Copy out word for word the part of the rows that runs from the first row through the line containing "center [75, 68].", including both ends.

=== Stored data ===

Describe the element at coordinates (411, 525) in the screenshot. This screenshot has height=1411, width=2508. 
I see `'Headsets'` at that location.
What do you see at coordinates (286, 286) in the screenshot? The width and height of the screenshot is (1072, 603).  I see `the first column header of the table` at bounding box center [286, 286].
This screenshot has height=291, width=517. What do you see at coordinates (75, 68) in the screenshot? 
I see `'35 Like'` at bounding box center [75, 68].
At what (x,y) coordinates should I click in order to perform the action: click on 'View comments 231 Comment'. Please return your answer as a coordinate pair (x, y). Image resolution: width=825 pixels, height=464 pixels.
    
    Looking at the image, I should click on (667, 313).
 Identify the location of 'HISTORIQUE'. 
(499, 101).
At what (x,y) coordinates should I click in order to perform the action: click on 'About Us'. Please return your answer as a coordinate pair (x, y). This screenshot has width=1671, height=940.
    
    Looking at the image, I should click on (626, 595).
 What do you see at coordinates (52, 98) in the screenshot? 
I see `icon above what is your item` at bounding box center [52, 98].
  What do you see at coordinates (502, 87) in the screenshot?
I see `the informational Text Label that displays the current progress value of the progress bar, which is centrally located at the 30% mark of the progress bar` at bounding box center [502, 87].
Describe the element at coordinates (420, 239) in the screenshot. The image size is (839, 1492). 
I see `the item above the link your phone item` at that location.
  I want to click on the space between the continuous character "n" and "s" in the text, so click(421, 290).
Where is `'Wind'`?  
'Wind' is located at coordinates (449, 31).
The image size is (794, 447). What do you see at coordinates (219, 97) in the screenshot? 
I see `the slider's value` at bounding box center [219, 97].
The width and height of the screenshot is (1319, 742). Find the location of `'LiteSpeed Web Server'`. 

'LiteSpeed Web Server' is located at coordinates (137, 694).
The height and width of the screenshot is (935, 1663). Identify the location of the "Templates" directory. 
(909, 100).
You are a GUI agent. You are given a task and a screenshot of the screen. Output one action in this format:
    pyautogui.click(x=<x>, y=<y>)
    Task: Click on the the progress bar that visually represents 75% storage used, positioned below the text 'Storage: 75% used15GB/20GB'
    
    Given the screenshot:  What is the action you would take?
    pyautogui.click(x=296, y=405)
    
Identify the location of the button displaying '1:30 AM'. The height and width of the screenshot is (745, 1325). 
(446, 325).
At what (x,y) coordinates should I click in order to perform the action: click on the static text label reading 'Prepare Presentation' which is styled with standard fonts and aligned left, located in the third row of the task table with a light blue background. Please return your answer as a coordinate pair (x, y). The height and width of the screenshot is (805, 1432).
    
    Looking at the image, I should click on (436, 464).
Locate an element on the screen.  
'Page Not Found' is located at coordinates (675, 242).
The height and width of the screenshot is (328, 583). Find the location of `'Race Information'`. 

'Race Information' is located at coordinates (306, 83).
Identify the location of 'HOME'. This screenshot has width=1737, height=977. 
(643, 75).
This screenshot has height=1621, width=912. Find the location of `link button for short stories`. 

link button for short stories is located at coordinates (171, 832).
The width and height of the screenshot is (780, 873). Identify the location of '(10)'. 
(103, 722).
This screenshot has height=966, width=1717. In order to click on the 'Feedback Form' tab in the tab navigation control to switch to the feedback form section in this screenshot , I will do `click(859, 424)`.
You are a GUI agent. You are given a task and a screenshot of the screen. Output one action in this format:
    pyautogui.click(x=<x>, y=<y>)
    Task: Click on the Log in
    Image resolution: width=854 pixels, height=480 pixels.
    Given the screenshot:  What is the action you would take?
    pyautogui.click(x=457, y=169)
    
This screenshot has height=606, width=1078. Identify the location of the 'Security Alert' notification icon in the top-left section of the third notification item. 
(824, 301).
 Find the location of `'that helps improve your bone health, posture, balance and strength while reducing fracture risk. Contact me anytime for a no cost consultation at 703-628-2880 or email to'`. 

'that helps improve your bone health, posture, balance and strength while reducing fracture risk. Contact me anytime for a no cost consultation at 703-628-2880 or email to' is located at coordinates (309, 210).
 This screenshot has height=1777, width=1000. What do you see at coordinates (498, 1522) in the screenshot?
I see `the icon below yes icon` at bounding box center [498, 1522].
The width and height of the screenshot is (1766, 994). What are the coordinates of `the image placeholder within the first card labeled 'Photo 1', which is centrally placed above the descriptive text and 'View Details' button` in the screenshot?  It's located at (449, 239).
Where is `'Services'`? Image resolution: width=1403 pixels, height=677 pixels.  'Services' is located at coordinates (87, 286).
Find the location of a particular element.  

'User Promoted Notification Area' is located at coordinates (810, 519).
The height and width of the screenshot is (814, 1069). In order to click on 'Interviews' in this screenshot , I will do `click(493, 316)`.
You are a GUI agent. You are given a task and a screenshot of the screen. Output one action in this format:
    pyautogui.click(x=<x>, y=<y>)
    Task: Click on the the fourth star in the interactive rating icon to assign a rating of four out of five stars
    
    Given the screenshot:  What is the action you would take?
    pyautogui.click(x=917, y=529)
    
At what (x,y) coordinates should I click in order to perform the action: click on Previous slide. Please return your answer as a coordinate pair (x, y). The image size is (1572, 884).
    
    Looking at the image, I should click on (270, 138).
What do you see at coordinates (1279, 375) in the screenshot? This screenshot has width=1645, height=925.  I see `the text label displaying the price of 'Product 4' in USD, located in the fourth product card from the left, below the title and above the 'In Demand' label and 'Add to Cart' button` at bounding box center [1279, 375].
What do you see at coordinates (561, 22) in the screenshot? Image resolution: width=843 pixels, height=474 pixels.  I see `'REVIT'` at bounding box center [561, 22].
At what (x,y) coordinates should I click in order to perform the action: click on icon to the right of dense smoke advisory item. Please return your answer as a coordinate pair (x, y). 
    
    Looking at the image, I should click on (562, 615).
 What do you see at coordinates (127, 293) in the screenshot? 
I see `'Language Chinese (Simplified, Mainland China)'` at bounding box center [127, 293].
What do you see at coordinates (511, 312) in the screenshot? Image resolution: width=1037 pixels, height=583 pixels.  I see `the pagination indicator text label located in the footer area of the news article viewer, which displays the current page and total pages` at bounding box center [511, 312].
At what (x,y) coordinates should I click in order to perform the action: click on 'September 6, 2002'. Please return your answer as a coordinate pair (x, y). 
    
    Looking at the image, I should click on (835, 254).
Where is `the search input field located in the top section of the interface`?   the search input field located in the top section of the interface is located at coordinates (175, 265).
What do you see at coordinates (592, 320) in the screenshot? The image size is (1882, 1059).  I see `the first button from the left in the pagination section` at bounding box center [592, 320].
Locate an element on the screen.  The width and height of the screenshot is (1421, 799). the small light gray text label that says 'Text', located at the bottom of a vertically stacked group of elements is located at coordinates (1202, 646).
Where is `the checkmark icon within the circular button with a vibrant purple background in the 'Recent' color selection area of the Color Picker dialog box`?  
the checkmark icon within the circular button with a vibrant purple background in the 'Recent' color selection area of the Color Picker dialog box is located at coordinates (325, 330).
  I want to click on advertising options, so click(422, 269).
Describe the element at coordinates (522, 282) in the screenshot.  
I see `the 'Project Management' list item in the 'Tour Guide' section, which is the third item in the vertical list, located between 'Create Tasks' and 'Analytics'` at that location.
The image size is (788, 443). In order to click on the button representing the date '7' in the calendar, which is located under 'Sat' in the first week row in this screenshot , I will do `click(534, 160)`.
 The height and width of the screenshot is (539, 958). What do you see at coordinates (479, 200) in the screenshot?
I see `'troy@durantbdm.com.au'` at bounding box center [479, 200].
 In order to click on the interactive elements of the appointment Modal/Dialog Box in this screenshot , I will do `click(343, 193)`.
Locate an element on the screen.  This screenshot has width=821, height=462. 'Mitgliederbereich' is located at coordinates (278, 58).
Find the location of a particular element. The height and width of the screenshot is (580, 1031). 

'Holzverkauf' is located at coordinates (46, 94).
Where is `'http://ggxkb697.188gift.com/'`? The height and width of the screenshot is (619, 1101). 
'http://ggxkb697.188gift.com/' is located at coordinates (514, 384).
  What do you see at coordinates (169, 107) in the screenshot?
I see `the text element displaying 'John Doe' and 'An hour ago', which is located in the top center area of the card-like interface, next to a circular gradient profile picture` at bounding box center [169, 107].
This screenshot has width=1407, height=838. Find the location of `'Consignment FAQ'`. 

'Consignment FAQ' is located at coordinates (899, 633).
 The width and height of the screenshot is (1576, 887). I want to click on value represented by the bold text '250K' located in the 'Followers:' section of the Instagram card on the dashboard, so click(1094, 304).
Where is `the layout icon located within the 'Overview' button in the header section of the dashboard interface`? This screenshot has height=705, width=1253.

===

**Solution for this task**
Describe the element at coordinates (411, 525) in the screenshot. This screenshot has height=1411, width=2508. 
I see `'Headsets'` at that location.
What do you see at coordinates (286, 286) in the screenshot? The width and height of the screenshot is (1072, 603).  I see `the first column header of the table` at bounding box center [286, 286].
This screenshot has height=291, width=517. What do you see at coordinates (75, 68) in the screenshot? 
I see `'35 Like'` at bounding box center [75, 68].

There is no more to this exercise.